Finalmente, después de pensarlo mucho se lo he dicho a esta Alice mi mujer. «Estoy seguro que voy a morir, Alice. Ya no quepo en este mundo». Mis inteligentes y sabios amigos no creen en las cosas que pienso y me aseguran que este afán critico mío son resabios románticos de un alma bondadosa. Permanecía sin responder cuando esto aducían porque no deseé nunca escandalizar con mis profundas convicciones. No me atrevía. Ahora me atrevo porque será lacrada y secreta mi voluntad postrera. Estoy, estaba seguro, Alice, de que alguien me apuntaba a muerte por las ventanas. Desde tiempo antes alguien andaba por la casa como un fantasma amenazante. Cenicienta ha sido la única capaz de percibirlo y me lo dijo: «Señor, tenga cuidado; yo no sé si esto es natural, pero alguien husmea sus pasos». Nadie en la casa siente ni percibe nada, excepción hecha de Cenicienta, a quien Alice ahora toma por una demente, porque oye sonar el teléfono después de medianoche y se asoma a las ventanas para otear los alrededores.

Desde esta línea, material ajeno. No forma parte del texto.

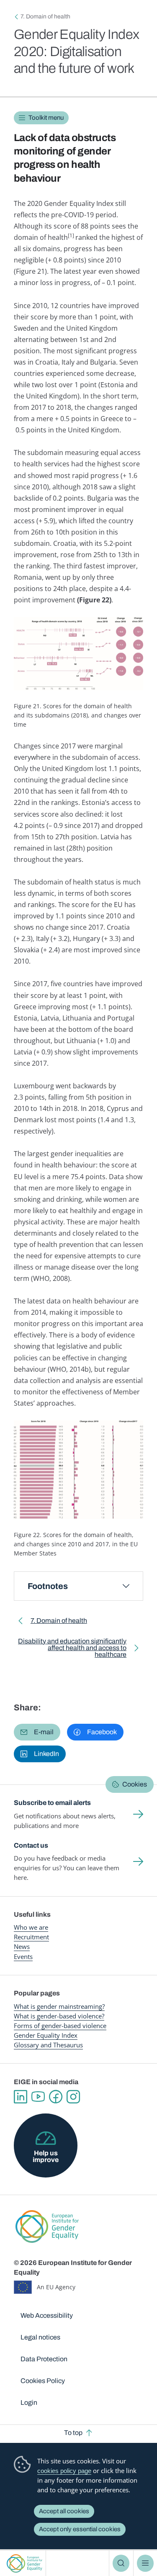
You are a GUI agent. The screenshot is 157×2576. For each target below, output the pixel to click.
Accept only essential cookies (80, 2529)
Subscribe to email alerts (52, 1802)
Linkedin (20, 2096)
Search (121, 2563)
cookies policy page (64, 2470)
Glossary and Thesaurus (48, 2045)
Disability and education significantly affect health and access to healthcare (71, 1649)
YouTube (38, 2096)
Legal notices (40, 2337)
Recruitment (31, 1937)
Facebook (55, 2096)
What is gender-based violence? (59, 2016)
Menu (145, 2563)
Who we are (31, 1927)
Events (23, 1956)
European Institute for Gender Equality (24, 2563)
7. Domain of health (45, 16)
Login (29, 2402)
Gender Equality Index (45, 2035)
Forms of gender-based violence (60, 2025)
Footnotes (48, 1586)
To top (73, 2432)
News (22, 1946)
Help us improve (46, 2156)
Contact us (31, 1845)
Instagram (73, 2096)
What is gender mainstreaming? (59, 2006)
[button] (37, 1732)
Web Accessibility (47, 2315)
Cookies (134, 1784)
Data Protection (44, 2359)
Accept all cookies (64, 2511)
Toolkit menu (46, 117)
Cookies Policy (43, 2380)
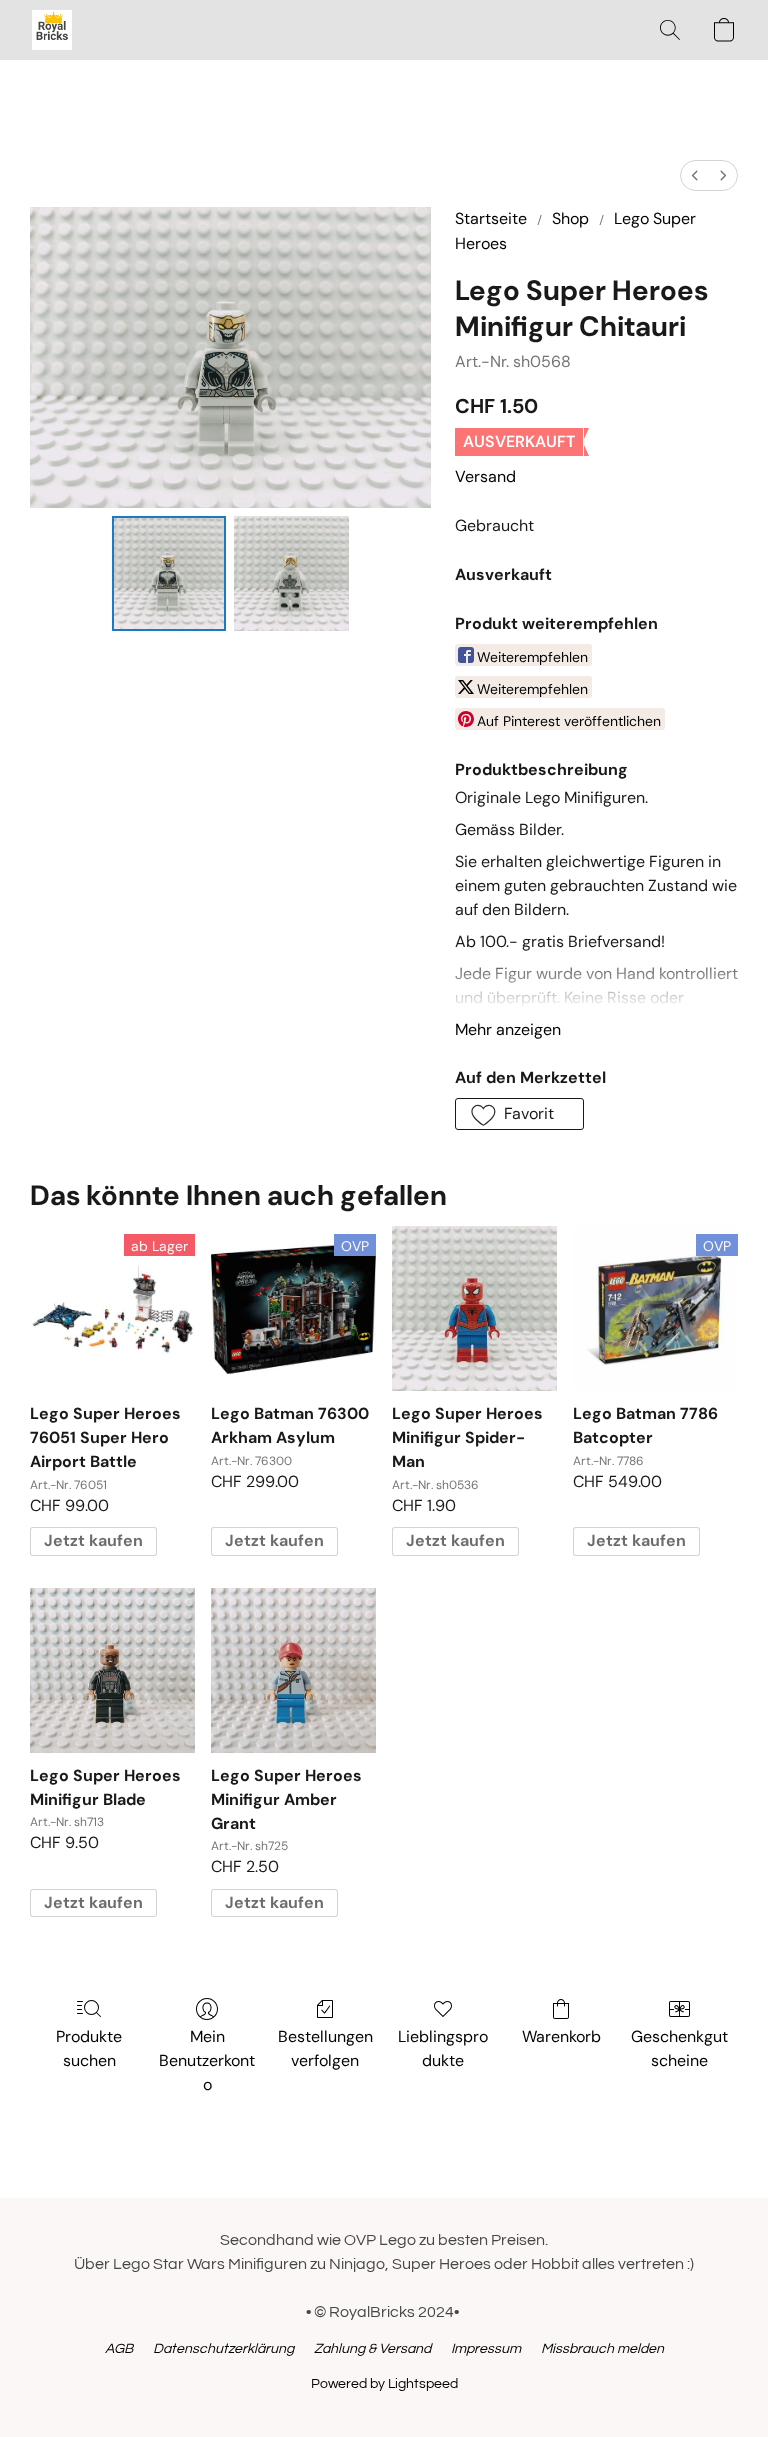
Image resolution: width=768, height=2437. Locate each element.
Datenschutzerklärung (223, 2349)
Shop (570, 218)
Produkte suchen (89, 2048)
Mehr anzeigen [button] (508, 1029)
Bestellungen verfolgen (325, 2048)
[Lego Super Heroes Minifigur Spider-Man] (474, 1308)
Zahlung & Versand (372, 2349)
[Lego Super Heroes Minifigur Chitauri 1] (291, 573)
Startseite (491, 218)
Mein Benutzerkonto (207, 2060)
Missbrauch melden (602, 2349)
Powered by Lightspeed (384, 2384)
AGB (119, 2349)
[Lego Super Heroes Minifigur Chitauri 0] (169, 573)
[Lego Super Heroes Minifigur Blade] (112, 1670)
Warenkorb (561, 2036)
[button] (52, 30)
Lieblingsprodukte (443, 2048)
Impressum (486, 2349)
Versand (485, 476)
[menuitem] (695, 175)
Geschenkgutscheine (679, 2048)
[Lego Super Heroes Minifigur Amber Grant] (293, 1670)
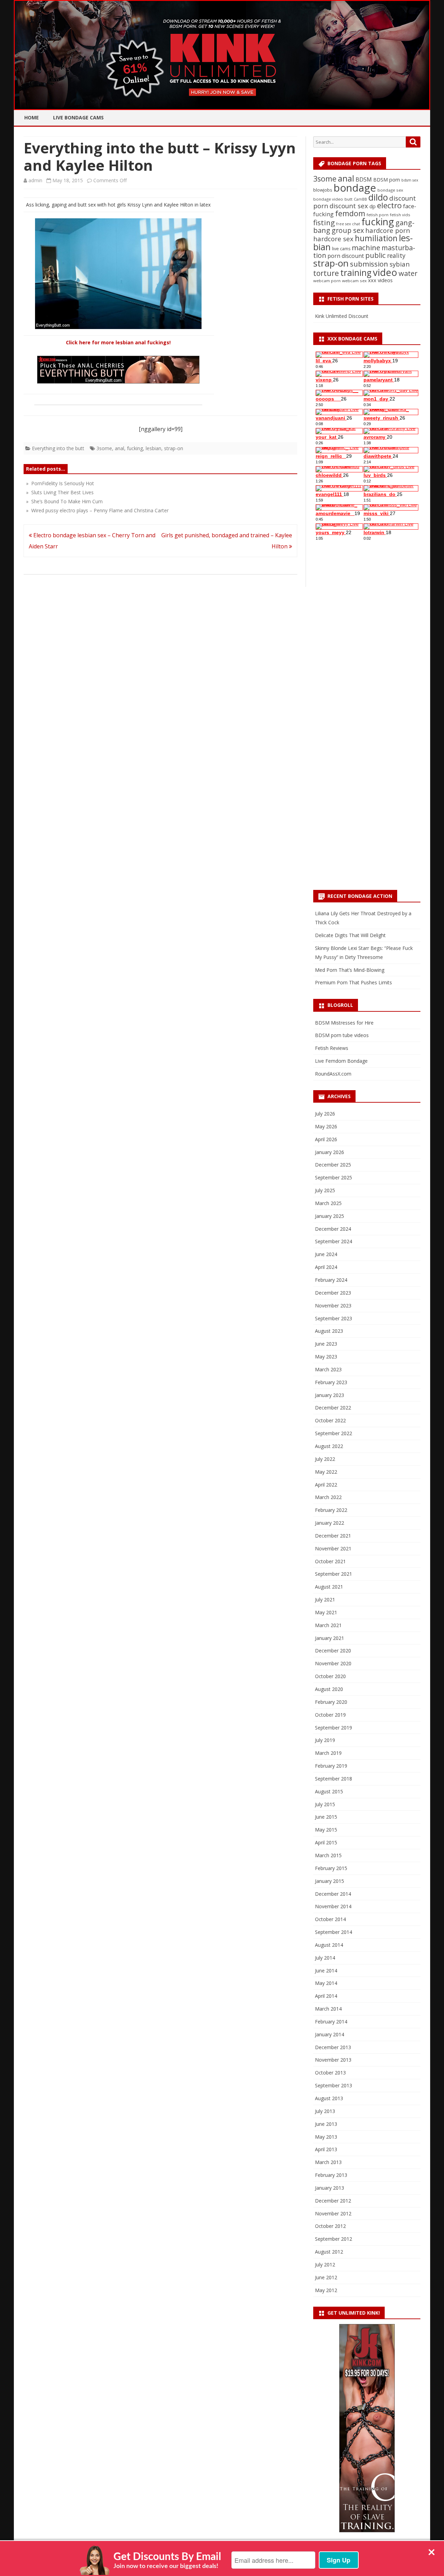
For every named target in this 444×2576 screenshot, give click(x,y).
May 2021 (326, 1612)
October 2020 (330, 1676)
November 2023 (333, 1305)
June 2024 (326, 1254)
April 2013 (326, 2149)
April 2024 (326, 1267)
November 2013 (333, 2059)
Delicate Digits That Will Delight (350, 935)
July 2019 (325, 1740)
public (375, 255)
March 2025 (328, 1203)
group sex (348, 230)
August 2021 (329, 1586)
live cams (341, 249)
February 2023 (331, 1382)
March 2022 (328, 1497)
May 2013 (326, 2136)
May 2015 (326, 1829)
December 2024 (333, 1229)
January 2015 (329, 1881)
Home (31, 117)
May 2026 (326, 1126)
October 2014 (330, 1919)
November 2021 (333, 1548)
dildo (378, 197)
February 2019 (331, 1765)
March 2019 (328, 1753)
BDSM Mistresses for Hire (344, 1022)
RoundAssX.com (333, 1073)
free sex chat (348, 223)
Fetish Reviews (331, 1048)
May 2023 (326, 1356)
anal (119, 448)
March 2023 (328, 1369)
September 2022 (333, 1433)
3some (104, 448)
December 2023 (333, 1292)
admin (35, 180)
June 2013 (326, 2124)
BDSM (364, 179)
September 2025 (333, 1177)
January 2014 (329, 2034)
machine (366, 247)
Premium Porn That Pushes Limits (353, 982)
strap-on (173, 448)
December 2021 (333, 1535)
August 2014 (329, 1945)
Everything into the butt (58, 448)
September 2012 (333, 2239)
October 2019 (330, 1714)
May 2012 (326, 2290)
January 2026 (329, 1152)
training (356, 272)
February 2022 (331, 1510)
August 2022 (329, 1446)
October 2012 (330, 2226)
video (385, 272)
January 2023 (329, 1395)
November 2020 (333, 1663)
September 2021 (333, 1574)
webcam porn (327, 280)
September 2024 (333, 1241)
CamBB (360, 199)
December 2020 (333, 1650)
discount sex (349, 205)
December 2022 (333, 1407)
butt (348, 199)
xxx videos (380, 280)
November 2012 (333, 2213)
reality (396, 255)
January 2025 (329, 1216)
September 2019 (333, 1727)
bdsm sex (409, 180)
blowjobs (322, 190)
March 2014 (328, 2008)
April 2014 (326, 1996)
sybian (400, 264)
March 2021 (328, 1625)
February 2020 (331, 1702)
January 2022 (329, 1522)
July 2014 (325, 1957)
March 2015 (328, 1855)
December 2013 (333, 2047)
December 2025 (333, 1164)
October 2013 (330, 2072)
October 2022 (330, 1420)
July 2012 (325, 2264)
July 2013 (325, 2111)
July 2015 (325, 1804)
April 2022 (326, 1484)
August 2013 (329, 2098)
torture (326, 273)
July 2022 (325, 1459)
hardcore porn (387, 230)
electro (389, 205)
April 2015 (326, 1842)
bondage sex (390, 190)
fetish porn (377, 214)
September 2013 (333, 2085)
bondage (355, 188)
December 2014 (333, 1894)
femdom (350, 213)
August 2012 (329, 2251)
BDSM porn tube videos (342, 1035)
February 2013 (331, 2175)
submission (369, 264)
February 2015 (331, 1868)
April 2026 (326, 1139)
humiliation (376, 238)
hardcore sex (333, 238)
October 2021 (330, 1561)
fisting (324, 222)
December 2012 (333, 2200)
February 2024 (331, 1280)
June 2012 (326, 2277)
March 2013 (328, 2162)
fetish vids (400, 214)
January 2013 (329, 2187)
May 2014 (326, 1983)
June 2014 (326, 1970)
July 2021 (325, 1599)
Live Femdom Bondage (341, 1061)
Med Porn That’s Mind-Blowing (349, 970)
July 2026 (325, 1113)
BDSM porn (386, 179)
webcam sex (354, 280)
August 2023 (329, 1331)
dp (372, 206)
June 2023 (326, 1343)
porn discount (345, 256)
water (408, 273)
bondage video (328, 199)
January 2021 (329, 1638)
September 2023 (333, 1318)
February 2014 (331, 2021)
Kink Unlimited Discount (341, 316)
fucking (135, 448)
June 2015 (326, 1816)
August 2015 (329, 1791)
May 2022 (326, 1471)
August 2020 (329, 1689)
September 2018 (333, 1778)
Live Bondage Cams (78, 117)
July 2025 (325, 1190)
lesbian (153, 448)
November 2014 (333, 1906)
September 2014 (333, 1932)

Oh, Alice, éramos pequeños seres corrompidos por la «bondad», el «amor» o el placer o como tú desees llamar esas sensaciones a las cuales fuiste invitada y sucumbiste. «Sólo el amor variado nos salva ante Dios, porque nos da poder terrenal. Y entre el hombre y Dios, sólo existe un conflicto de poderío que no se resuelve con la humanidad». Éste es el ideario de uno de tus hijos, Alice. ¡Inmoral y contradictorio! Bello ejemplar dimos a la posteridad. Oh, Alice, te he amado y sin embargo no es desesperante esfumarse de tu cercanía. Enciende, Alice, un baccarat con tu licor intenso y bebe la llama que es mi aliento final.
Cuando rompan el lacre y reconozcan estas advertencias inmutables y todos estén silenciosos y solemnes, venidos ahora sí por última vez al viejo hogar, ya no estaré yo entre ustedes. Apenas una idea de aquello que fui penderá sobre el aire. Calcularán pequeñas y grandes cosas y sus números. Sé que Cenicienta habrá desaparecido y que Thaís estará sentada al lado de Alice y que Peter apuesto y orgulloso no dejará olvidar ningún detalle, colocado al margen del grupo mayor. La casa, hacia adentro, estará sola, apenas con un olor de flores muertas que como siempre permanece por largo tiempo en el lugar del hombre mortal caído.